Insulin action on membrane potential and glucose uptake: Effects of high potassium

K. Zierler, E. M. Rogus, R. W. Scherer, F. S. Wu

Research output: Contribution to journalArticlepeer-review

15 Scopus citations

Abstract

These experiments were designed to test the hypothesis that insulin-induced hyperpolarization is a link in the chain of events leading to stimulation of glucose transport. External potassium concentration, [K+]0, was increased by equimolar substitution of KCl for NaCl, a method known to cause cell swelling, and by substitution of [K+]0 for [Na+]0 with maintenance of constant [K+]0. [Cl-]0 product, a method that does not cause cell swelling. When there was constant KCl product, even at 76.8 meq [K+]0 insulin continued to hyperpolarize, although by only ~44% as much as in normal [K+]0, and insulin-stimulated 2-deoxyglucose uptake was only ~60% of that at normal [K+]0. With equimolar substitution of KCl for NaCl: 1) electrical potential difference across cell membranes of surface fibers of rat caudofemoralis muscle decreased with logarithm [K+]0, in the presence or absence of insulin. 2) Insulin-induced hyperpolarization decreased as [K+]0 increased and disappeared at 36 mM [K+]0. 3) The amount of insulin bound to its receptors in 1 h was not affected by [K+]0 over the range studied. 4) Insulin effects on membrane potential and on 2-deoxyglucose uptake, as both were altered by [K+]0, correlated well. As the probe moved in depth through the first six fibers there was stepwise decrease in depolarization in high [K+]0 in the absence of insulin. Insulin hyperpolarized the deepest of these fibers, even when it did not hyperpolarize the outermost.
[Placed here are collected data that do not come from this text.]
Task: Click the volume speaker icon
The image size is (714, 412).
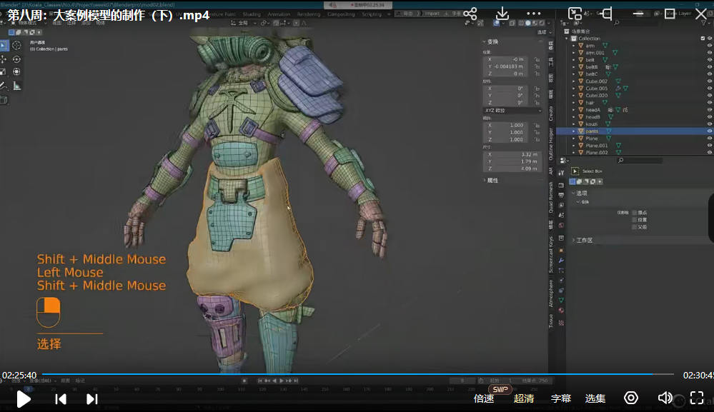Action: tap(665, 398)
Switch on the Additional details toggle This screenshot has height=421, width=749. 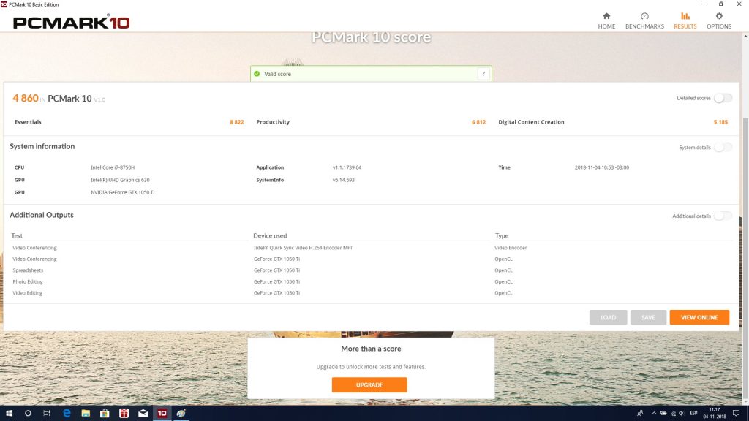(x=722, y=216)
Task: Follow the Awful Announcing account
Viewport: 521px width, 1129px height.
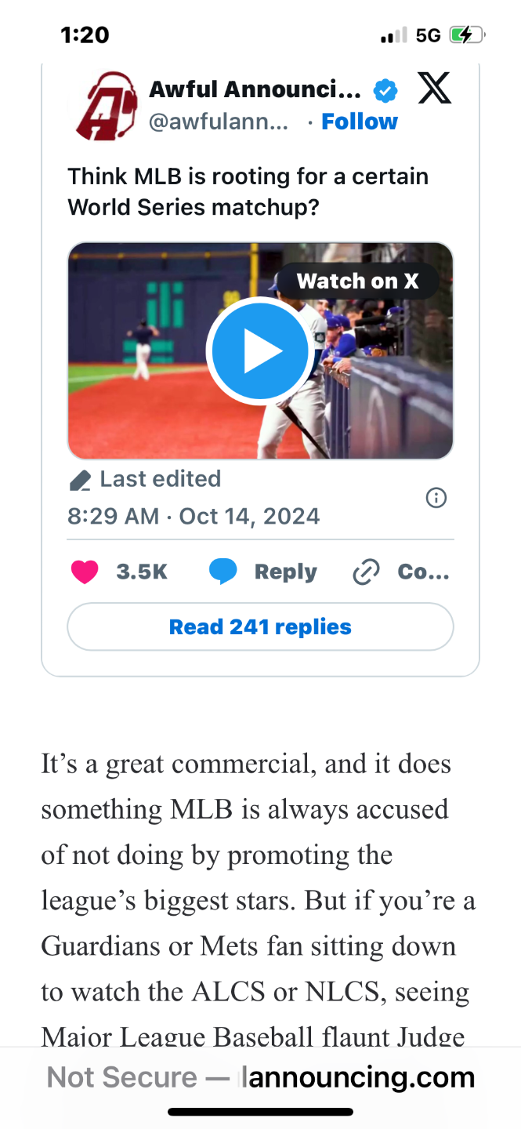Action: (x=360, y=122)
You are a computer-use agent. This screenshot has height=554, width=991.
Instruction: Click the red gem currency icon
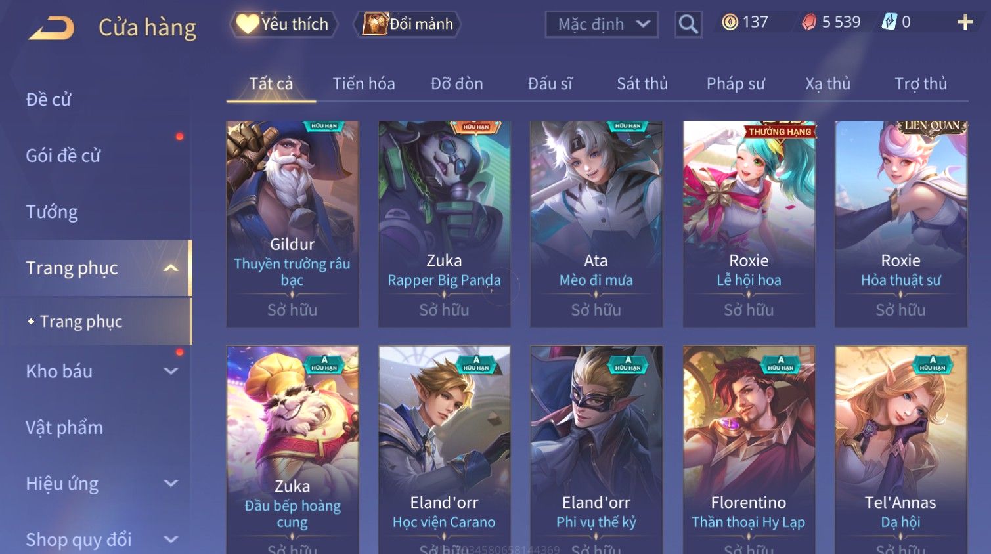coord(809,22)
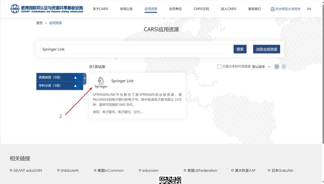The image size is (324, 184).
Task: Click the QR code at page bottom
Action: pyautogui.click(x=170, y=180)
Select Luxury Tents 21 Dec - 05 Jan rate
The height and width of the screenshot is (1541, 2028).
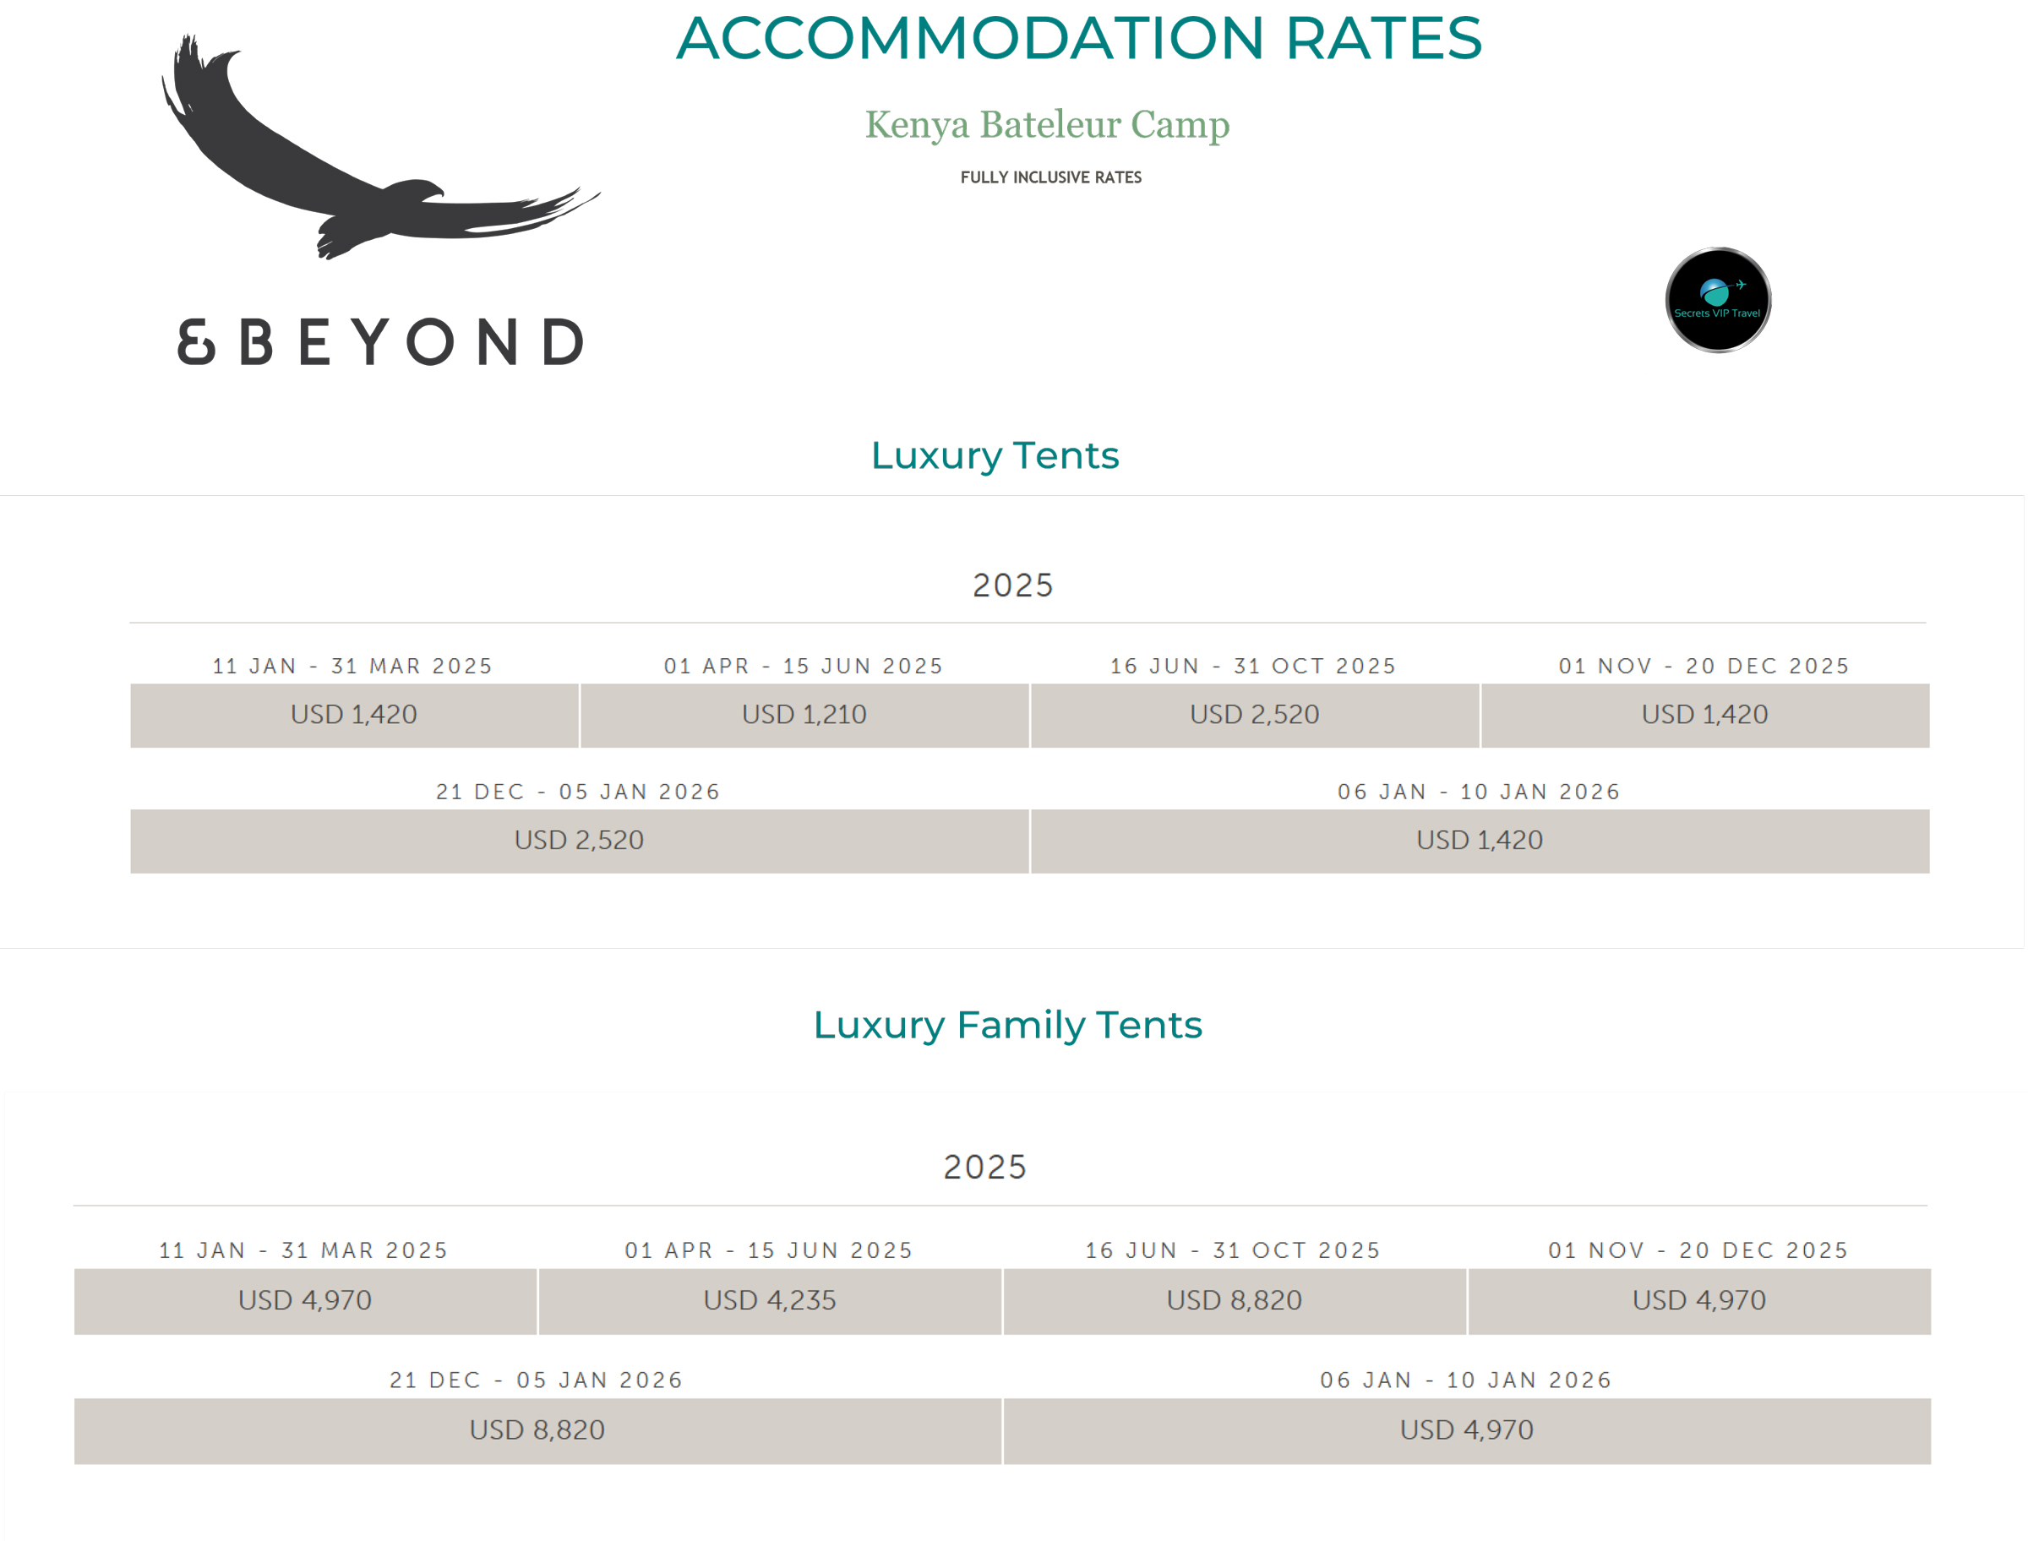pyautogui.click(x=580, y=841)
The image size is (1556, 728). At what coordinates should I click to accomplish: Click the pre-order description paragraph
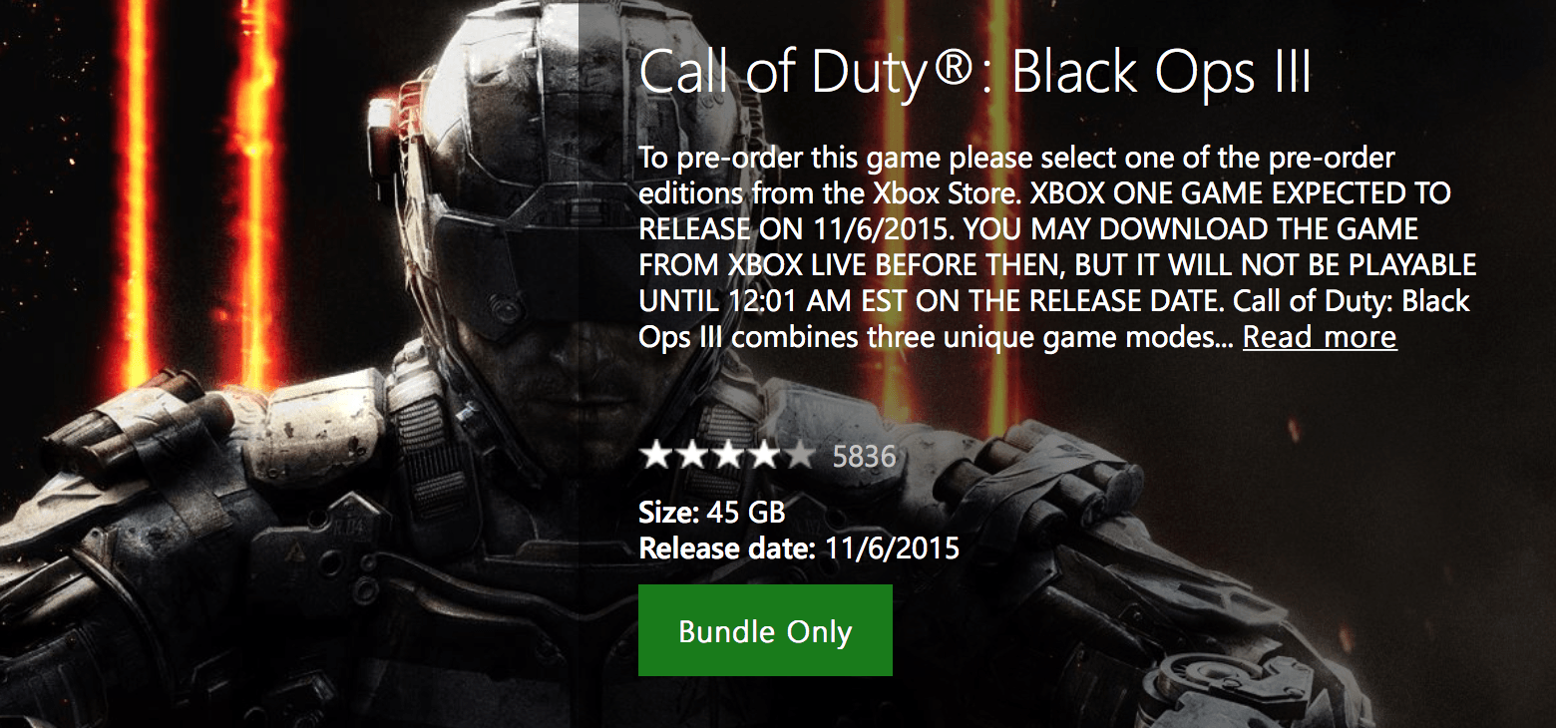click(1057, 247)
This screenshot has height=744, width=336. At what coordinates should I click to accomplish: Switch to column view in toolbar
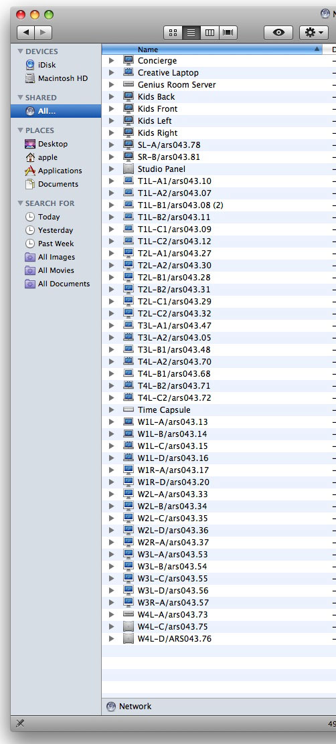tap(209, 33)
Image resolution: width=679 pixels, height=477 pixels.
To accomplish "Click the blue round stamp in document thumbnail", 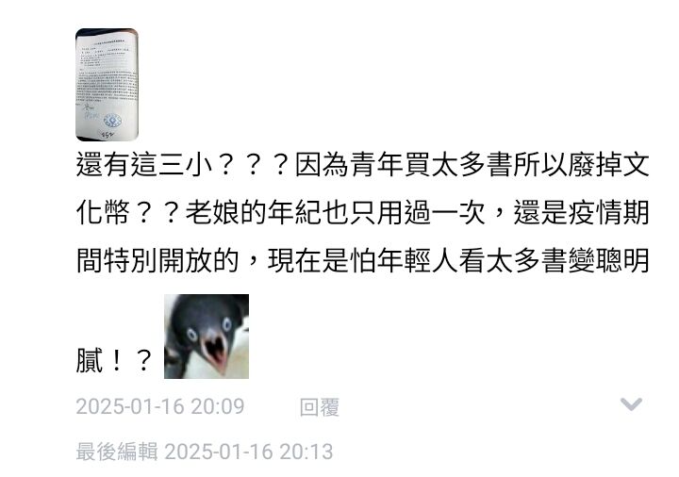I will coord(111,120).
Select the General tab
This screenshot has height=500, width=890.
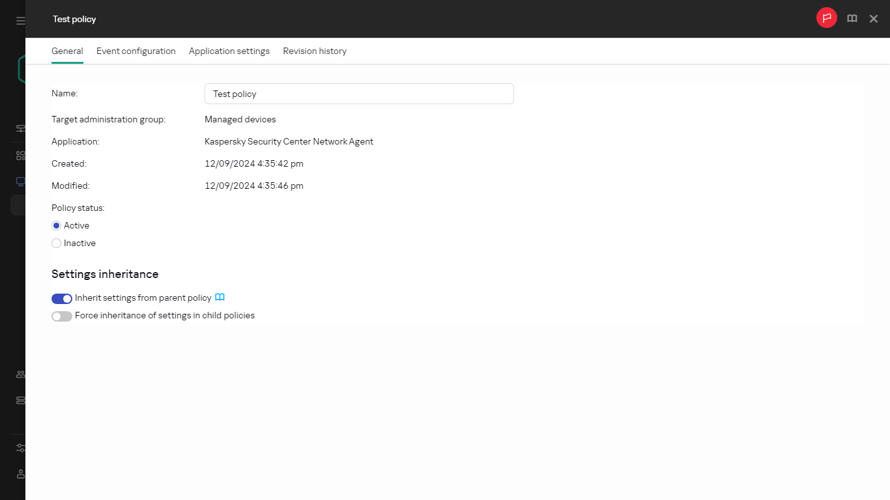click(67, 51)
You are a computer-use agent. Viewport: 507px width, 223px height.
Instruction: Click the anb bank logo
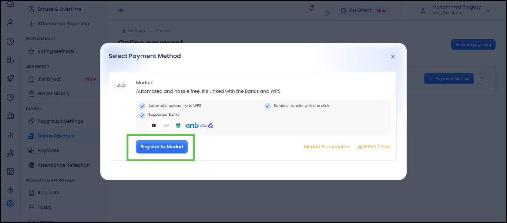(192, 125)
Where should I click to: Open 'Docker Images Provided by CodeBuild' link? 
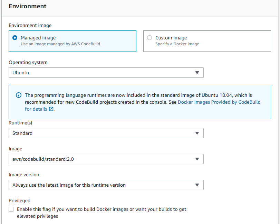click(x=219, y=102)
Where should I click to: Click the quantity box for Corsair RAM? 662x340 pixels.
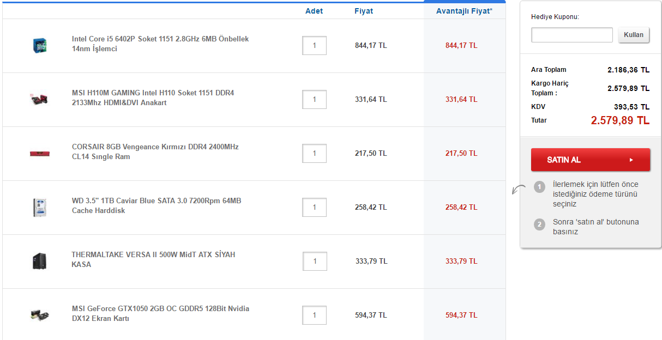pos(314,154)

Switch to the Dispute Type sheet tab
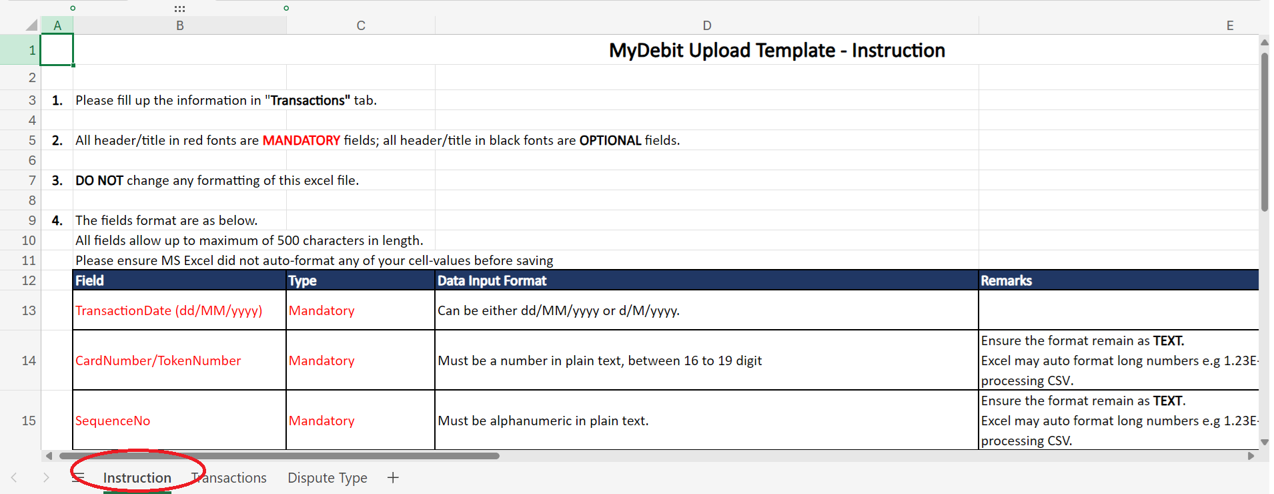pyautogui.click(x=328, y=478)
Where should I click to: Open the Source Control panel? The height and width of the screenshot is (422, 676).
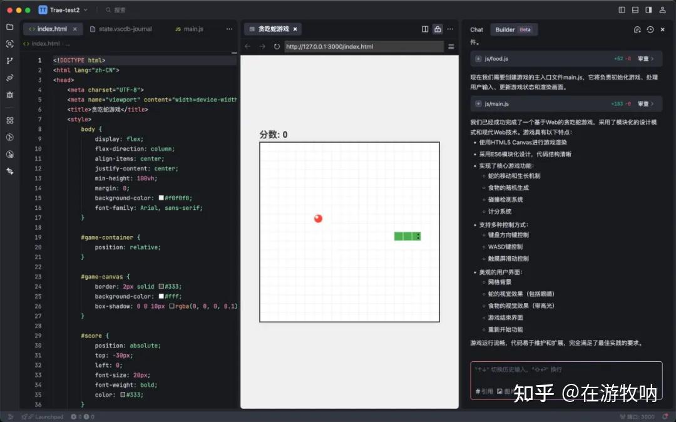(x=9, y=60)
The decrease in insulin-induced hyperpolarization as [K+]0 increases is consistent with the hypothesis that insulin hyperpolarizes by decreasing the ratio P(Na)/P(K).

Original languageEnglish (US)
Pages (from-to)E17-E25
JournalAmerican Journal of Physiology - Endocrinology and Metabolism
Volume12
Issue number1
DOIs
StatePublished - Jan 1 1985

ASJC Scopus subject areas

  • Endocrinology, Diabetes and Metabolism
  • Physiology
  • Physiology (medical)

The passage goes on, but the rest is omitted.